Rex Gilroy, Australia's noted 'Yowie Man', field naturalist and historical researcher, is planning yet another search in the mountain country for more evidence of the 'Taree Bigfoot', who has been leaving his/her 40cm long footprints in forest soil since before European settlement.
He will be accompanied by his wife and fellow researcher, Heather, who has shared 41 years of marriage with him searching for yowies and mystery animals in the Australian bush.
Rex the 'Yowie Man' is currently celebrating 56 years of Yowie (ie relict hominin) research. He will soon publish a book on the anatomy and physiology of relict hominins and is writing his life story. As he approaches 70 he has no intention of retiring.
"I believe we are closing in on the Yowie. 'His' identity is now known and lately we have shown these hominins to be the 'father' of America's 'Bigfoot'," says Rex.
He points out that the early Aborigines confused three races under the composite name 'Yowie' or "hairy man."
"One race of primitive creatures was an' apeish-looking' form of Australian Australopithecine, now called Australopithecus australis.
"We possess three skull-types dating back 2 million years of this species, found at Katoomba, Bega and near Bathurst. Like their African cousins these beings were herbivorous feeders and did not make tools whereas the other two races are between 1.6m and 3.66m in height and identified as Homo erectus.
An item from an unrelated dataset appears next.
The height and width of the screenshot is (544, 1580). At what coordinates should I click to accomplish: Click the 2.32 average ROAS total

"We have found skull-types of Homo erectus around Australia over the last 40 years. The Aborigines called them 'hairy people' because they made marsupial hide garments, stone tools, and also fire by friction," said Rex.
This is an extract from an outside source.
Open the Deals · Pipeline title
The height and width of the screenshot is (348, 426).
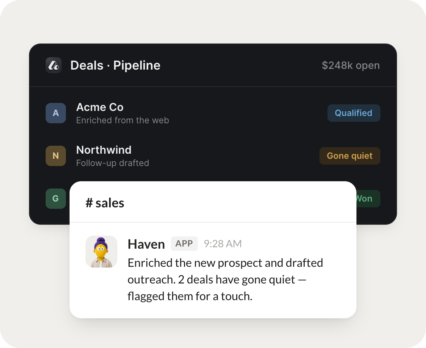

The Gilroys have demonstrated that the earliest fossils of these three 'Yowie races' pre-date those of Indonesia and mainland Asia, and that a comparative study of Yowie footprint casts with those of other relict hominins of Indonesia, Malaysia, India, China and Russia compare with America's 'Bigfoot'.
"The evidence is that the giant form of Homo erectus and his smaller form migrated beyond Australia over the former Ice-Age land-bridge into the Americas, the giant form in particular spreading throughout the Americas to become known to the later-arriving Amerindians as 'Sasquatch' or Bigfoot. This means that America's 'Bigfoot' has Aussie genes,'' says Rex.
In August 2009 the Gilroys investigated the Mount George roadside night-time sighting of a male Yowie by local residents Faye Burke and Alana Garnett. Rex was able to cast an indistinct roadside footprint left by the hominin. It was 40cm long which is an average length for the smaller form of Homo erectus Yowie.
"Male and female Yowies have been reported seen in the Wingham area in particular for over the past 100 years and they are still 'out there'" concluded Rex.